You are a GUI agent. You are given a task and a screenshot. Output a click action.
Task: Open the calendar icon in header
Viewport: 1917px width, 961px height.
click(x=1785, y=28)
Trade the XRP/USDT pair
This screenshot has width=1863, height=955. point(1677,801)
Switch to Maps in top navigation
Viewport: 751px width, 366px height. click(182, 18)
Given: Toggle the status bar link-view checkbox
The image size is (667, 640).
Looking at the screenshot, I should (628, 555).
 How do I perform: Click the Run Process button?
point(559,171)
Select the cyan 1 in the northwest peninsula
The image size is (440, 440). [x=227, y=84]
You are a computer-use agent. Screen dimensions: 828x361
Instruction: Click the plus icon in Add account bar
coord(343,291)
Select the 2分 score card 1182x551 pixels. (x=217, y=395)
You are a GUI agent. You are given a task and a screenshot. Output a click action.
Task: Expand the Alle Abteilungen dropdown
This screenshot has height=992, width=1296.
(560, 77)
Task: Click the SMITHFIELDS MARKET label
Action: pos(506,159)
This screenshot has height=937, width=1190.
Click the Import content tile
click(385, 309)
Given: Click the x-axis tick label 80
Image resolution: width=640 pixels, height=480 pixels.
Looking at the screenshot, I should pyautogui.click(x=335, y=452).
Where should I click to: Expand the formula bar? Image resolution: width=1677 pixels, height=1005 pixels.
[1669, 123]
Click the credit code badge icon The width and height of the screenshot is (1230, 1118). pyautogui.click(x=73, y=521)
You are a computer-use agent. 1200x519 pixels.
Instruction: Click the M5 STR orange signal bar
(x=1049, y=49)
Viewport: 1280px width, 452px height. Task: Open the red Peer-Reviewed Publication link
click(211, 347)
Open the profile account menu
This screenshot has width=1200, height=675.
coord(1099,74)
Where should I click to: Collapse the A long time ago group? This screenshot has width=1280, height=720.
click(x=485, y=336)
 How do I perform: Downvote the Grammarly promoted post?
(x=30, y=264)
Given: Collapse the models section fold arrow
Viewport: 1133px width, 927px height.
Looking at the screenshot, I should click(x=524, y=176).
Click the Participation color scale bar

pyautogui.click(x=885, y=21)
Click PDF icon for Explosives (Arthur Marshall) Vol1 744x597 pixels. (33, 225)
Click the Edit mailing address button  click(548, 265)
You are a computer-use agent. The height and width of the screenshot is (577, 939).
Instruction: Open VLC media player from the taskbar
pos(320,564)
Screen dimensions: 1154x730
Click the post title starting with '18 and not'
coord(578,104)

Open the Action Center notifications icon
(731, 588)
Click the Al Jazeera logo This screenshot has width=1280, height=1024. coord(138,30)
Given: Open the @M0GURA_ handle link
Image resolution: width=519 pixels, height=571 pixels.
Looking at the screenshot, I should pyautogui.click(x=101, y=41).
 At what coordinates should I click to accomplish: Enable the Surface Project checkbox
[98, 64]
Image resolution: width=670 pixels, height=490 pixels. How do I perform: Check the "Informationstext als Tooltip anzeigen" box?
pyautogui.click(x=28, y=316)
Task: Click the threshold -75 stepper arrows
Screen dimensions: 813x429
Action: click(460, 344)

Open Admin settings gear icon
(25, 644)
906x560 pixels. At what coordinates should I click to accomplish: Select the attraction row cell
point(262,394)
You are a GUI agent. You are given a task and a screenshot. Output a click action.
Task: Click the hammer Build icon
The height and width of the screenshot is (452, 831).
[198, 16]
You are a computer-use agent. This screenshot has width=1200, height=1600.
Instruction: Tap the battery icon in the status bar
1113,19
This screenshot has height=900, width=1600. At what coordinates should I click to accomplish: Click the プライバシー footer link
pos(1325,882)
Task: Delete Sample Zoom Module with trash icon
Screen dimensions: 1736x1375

────────────────

Would you transcribe the data above exactly as it stands?

▶ _Expected output_:
You are a GUI agent. You are given a task and a screenshot. Output a click action.
Task: Open the calendar icon in header
Viewport: 1917px width, 961px height.
click(x=1785, y=28)
Trade the XRP/USDT pair
This screenshot has width=1863, height=955. point(1677,801)
Switch to Maps in top navigation
Viewport: 751px width, 366px height. click(182, 18)
Given: Toggle the status bar link-view checkbox
The image size is (667, 640).
Looking at the screenshot, I should (628, 555).
 How do I perform: Click the Run Process button?
point(559,171)
Select the cyan 1 in the northwest peninsula
The image size is (440, 440). [x=227, y=84]
You are a computer-use agent. Screen dimensions: 828x361
Instruction: Click the plus icon in Add account bar
coord(343,291)
Select the 2分 score card 1182x551 pixels. (x=217, y=395)
You are a GUI agent. You are given a task and a screenshot. Output a click action.
Task: Expand the Alle Abteilungen dropdown
This screenshot has height=992, width=1296.
(560, 77)
Task: Click the SMITHFIELDS MARKET label
Action: pos(506,159)
This screenshot has height=937, width=1190.
Click the Import content tile
click(385, 309)
Given: Click the x-axis tick label 80
Image resolution: width=640 pixels, height=480 pixels.
Looking at the screenshot, I should pyautogui.click(x=335, y=452).
Where should I click to: Expand the formula bar? Image resolution: width=1677 pixels, height=1005 pixels.
[1669, 123]
Click the credit code badge icon The width and height of the screenshot is (1230, 1118). pyautogui.click(x=73, y=521)
You are a computer-use agent. 1200x519 pixels.
Instruction: Click the M5 STR orange signal bar
(x=1049, y=49)
Viewport: 1280px width, 452px height. Task: Open the red Peer-Reviewed Publication link
click(211, 347)
Open the profile account menu
This screenshot has width=1200, height=675.
coord(1099,74)
Where should I click to: Collapse the A long time ago group? This screenshot has width=1280, height=720.
click(x=485, y=336)
 How do I perform: Downvote the Grammarly promoted post?
(x=30, y=264)
Given: Collapse the models section fold arrow
Viewport: 1133px width, 927px height.
Looking at the screenshot, I should click(x=524, y=176).
Click the Participation color scale bar

pyautogui.click(x=885, y=21)
Click PDF icon for Explosives (Arthur Marshall) Vol1 744x597 pixels. (33, 225)
Click the Edit mailing address button  click(548, 265)
You are a computer-use agent. The height and width of the screenshot is (577, 939).
Instruction: Open VLC media player from the taskbar
pos(320,564)
Screen dimensions: 1154x730
Click the post title starting with '18 and not'
coord(578,104)

Open the Action Center notifications icon
(731, 588)
Click the Al Jazeera logo This screenshot has width=1280, height=1024. coord(138,30)
Given: Open the @M0GURA_ handle link
Image resolution: width=519 pixels, height=571 pixels.
Looking at the screenshot, I should pyautogui.click(x=101, y=41).
 At what coordinates should I click to accomplish: Enable the Surface Project checkbox
[98, 64]
Image resolution: width=670 pixels, height=490 pixels. How do I perform: Check the "Informationstext als Tooltip anzeigen" box?
pyautogui.click(x=28, y=316)
Task: Click the threshold -75 stepper arrows
Screen dimensions: 813x429
Action: click(460, 344)

Open Admin settings gear icon
(25, 644)
906x560 pixels. At what coordinates should I click to accomplish: Select the attraction row cell
point(262,394)
You are a GUI agent. You are given a task and a screenshot. Output a click action.
Task: Click the hammer Build icon
The height and width of the screenshot is (452, 831).
[198, 16]
You are a computer-use agent. This screenshot has width=1200, height=1600.
Instruction: Tap the battery icon in the status bar
1113,19
This screenshot has height=900, width=1600. At what coordinates should I click to accomplish: Click the プライバシー footer link
pos(1325,882)
Task: Delete Sample Zoom Module with trash icon
Screen dimensions: 1736x1375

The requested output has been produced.